Created | Updated Jan 28, 2002
Black holes are celestial bodies that are characterized by enormous mass and very little illumination. They are formed when very large stars die and collapse under the weight of their own gravity, which concentrates the mass of the star into a very small space, creating a powerful gravity well. A star with a mass of about 10 - 20 times the mass of our Sun may produce a black hole at the end of its life.
When a very massive star exhausts its nuclear fuel it explodes as a supernova. The outer parts of the star are expelled violently into space, while the core completely collapses under its own weight. This can form a variety of objects depending on the size and make up of the original star.

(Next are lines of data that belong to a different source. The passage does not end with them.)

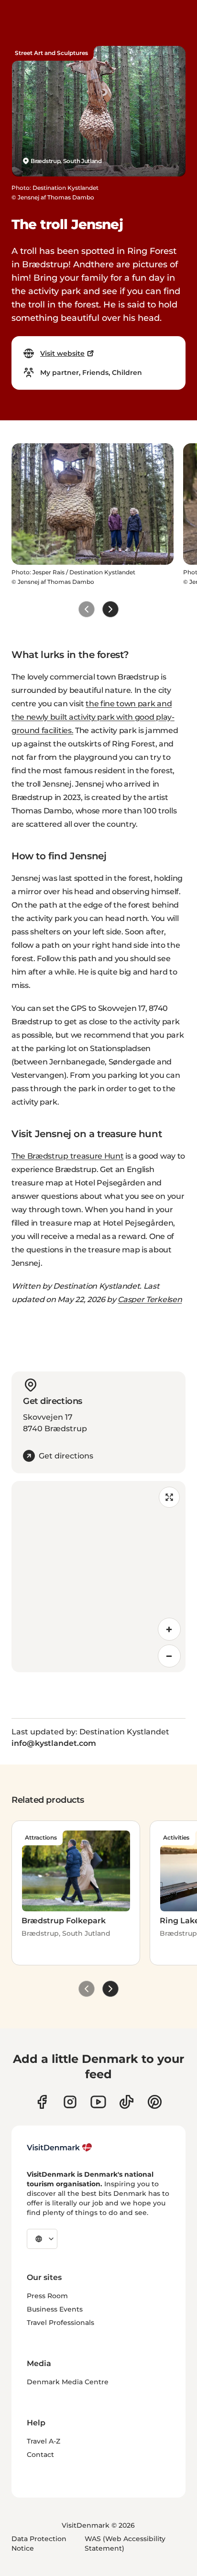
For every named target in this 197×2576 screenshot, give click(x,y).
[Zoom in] (169, 1629)
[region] (98, 1576)
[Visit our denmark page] (41, 2102)
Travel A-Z (43, 2441)
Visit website (62, 353)
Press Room (47, 2295)
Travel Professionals (60, 2322)
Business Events (55, 2309)
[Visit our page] (70, 2102)
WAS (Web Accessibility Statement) (125, 2543)
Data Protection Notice (38, 2543)
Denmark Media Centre (68, 2382)
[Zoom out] (169, 1655)
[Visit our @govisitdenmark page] (126, 2102)
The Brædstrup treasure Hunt (67, 1156)
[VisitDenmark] (59, 2147)
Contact (40, 2454)
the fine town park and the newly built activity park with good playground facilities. (93, 717)
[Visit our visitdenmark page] (98, 2102)
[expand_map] (169, 1497)
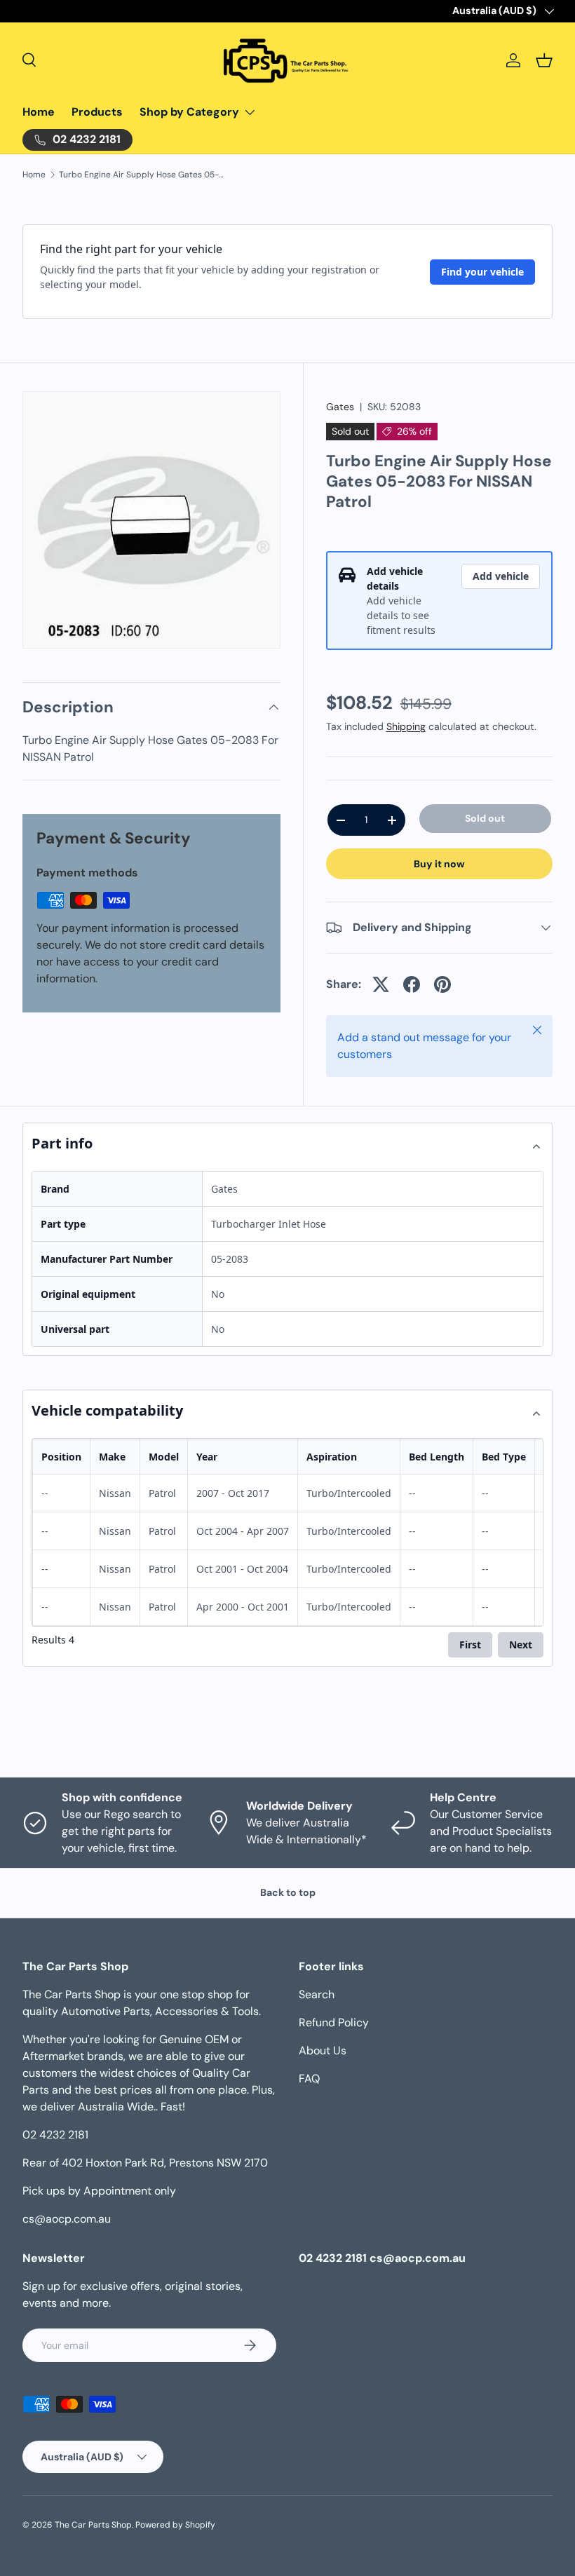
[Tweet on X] (380, 984)
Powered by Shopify (175, 2524)
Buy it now (439, 863)
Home (38, 111)
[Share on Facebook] (411, 984)
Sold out (485, 818)
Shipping (406, 726)
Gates (340, 406)
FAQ (309, 2078)
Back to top (288, 1892)
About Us (322, 2050)
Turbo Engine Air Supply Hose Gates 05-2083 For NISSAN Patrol (143, 174)
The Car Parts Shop (93, 2524)
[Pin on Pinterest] (442, 984)
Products (97, 111)
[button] (544, 60)
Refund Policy (334, 2022)
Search (316, 1994)
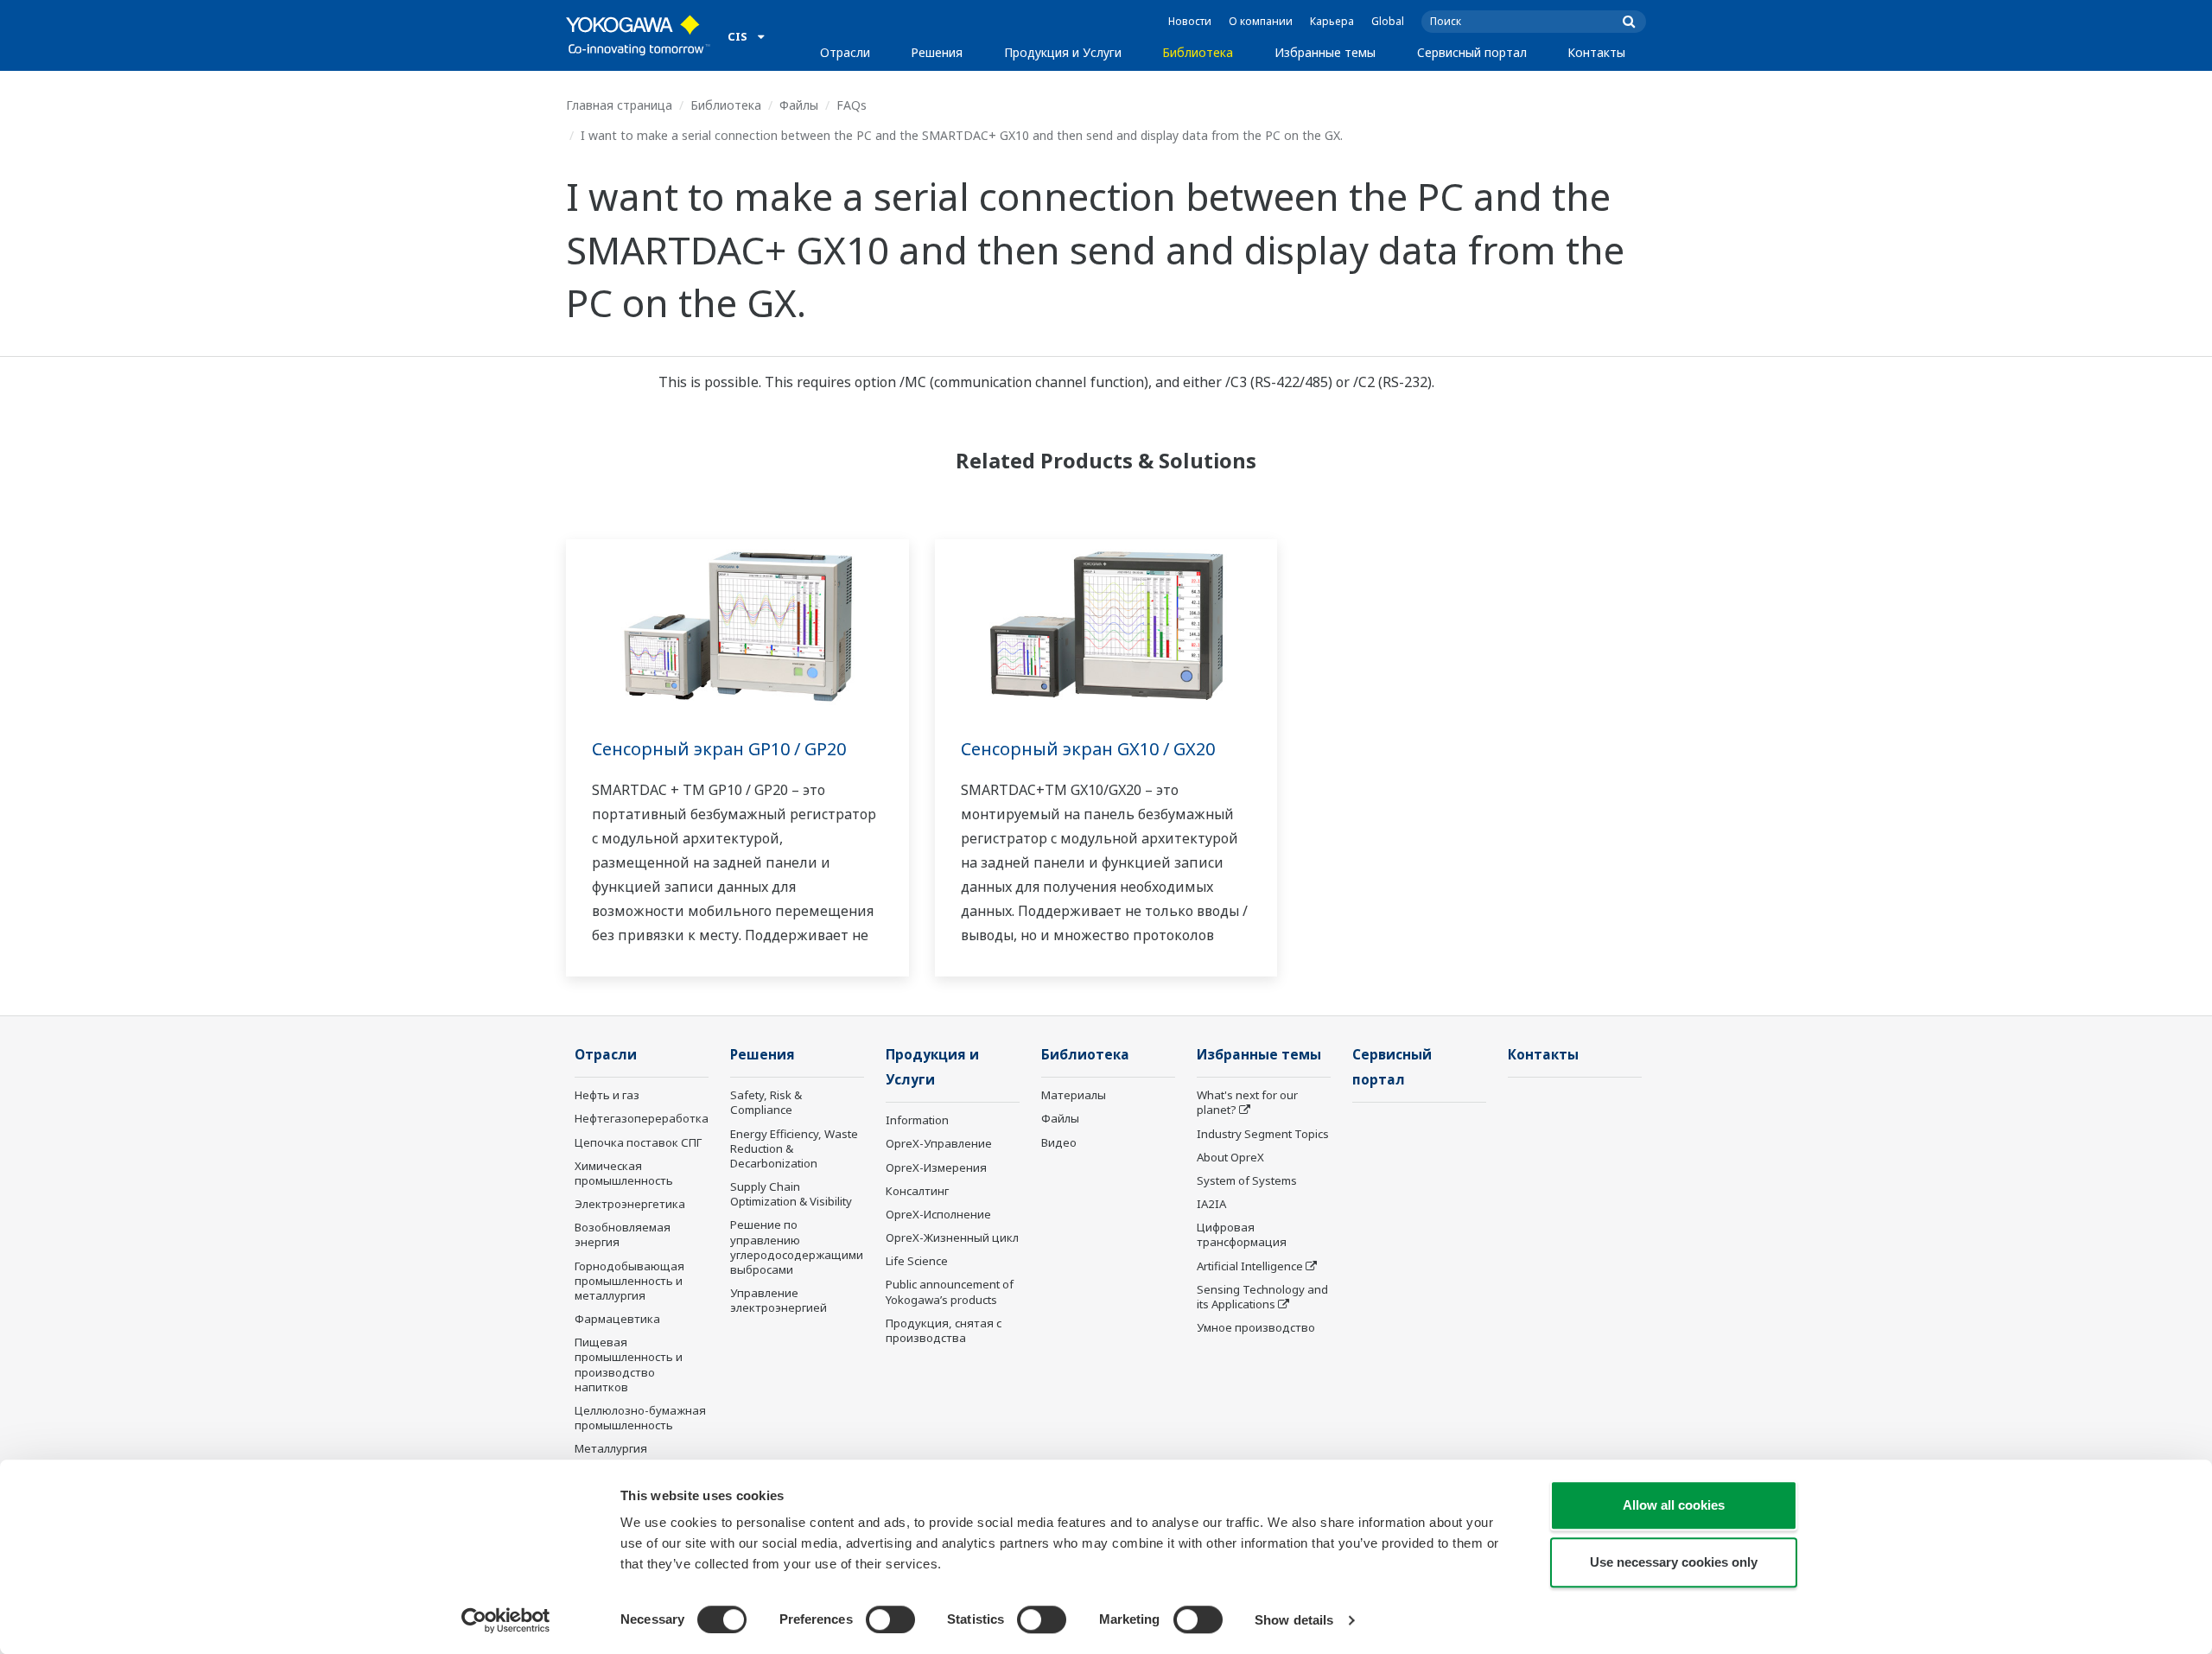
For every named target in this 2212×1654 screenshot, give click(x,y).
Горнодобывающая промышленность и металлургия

For a small star, they form a brown dwarf, (no light emitted), for a sun sized star they form a white dwarf, for a large star (10 solar masses) they form a neutron star and for much larger stars (30 solar masses or more) they form black holes, infinitely compressing back on themselves.
The gravity well surrounding a black hole is so great that light, or objects moving at the speed of light, are unable to escape at a point of proximity known as the 'event horizon'. To escape the gravitational pull you would have to go past the speeed of light, which is theoretically impossble. Objects or people who are unfortunate enough to enter the event horizon experience forces which are indescribable by conventional physics. There is no need to worry oneself about such complexities, however, as anything of substantial mass approaching said event horizon would first be subjected to terribly violent forces which are quite describable by conventional physics and are almost always fatal.
The Accreation Disk is the circle that forms around the event horizon. As matter is pulled in by the black hole, it slowly circles inwards towards the event horizon, before getting sucked in to some unknown fate.
Some of the more imaginative scientists have speculated that the mysterious event horizon of a black hole is a doorway to another fantastic universe, most simply agree that black holes really suck.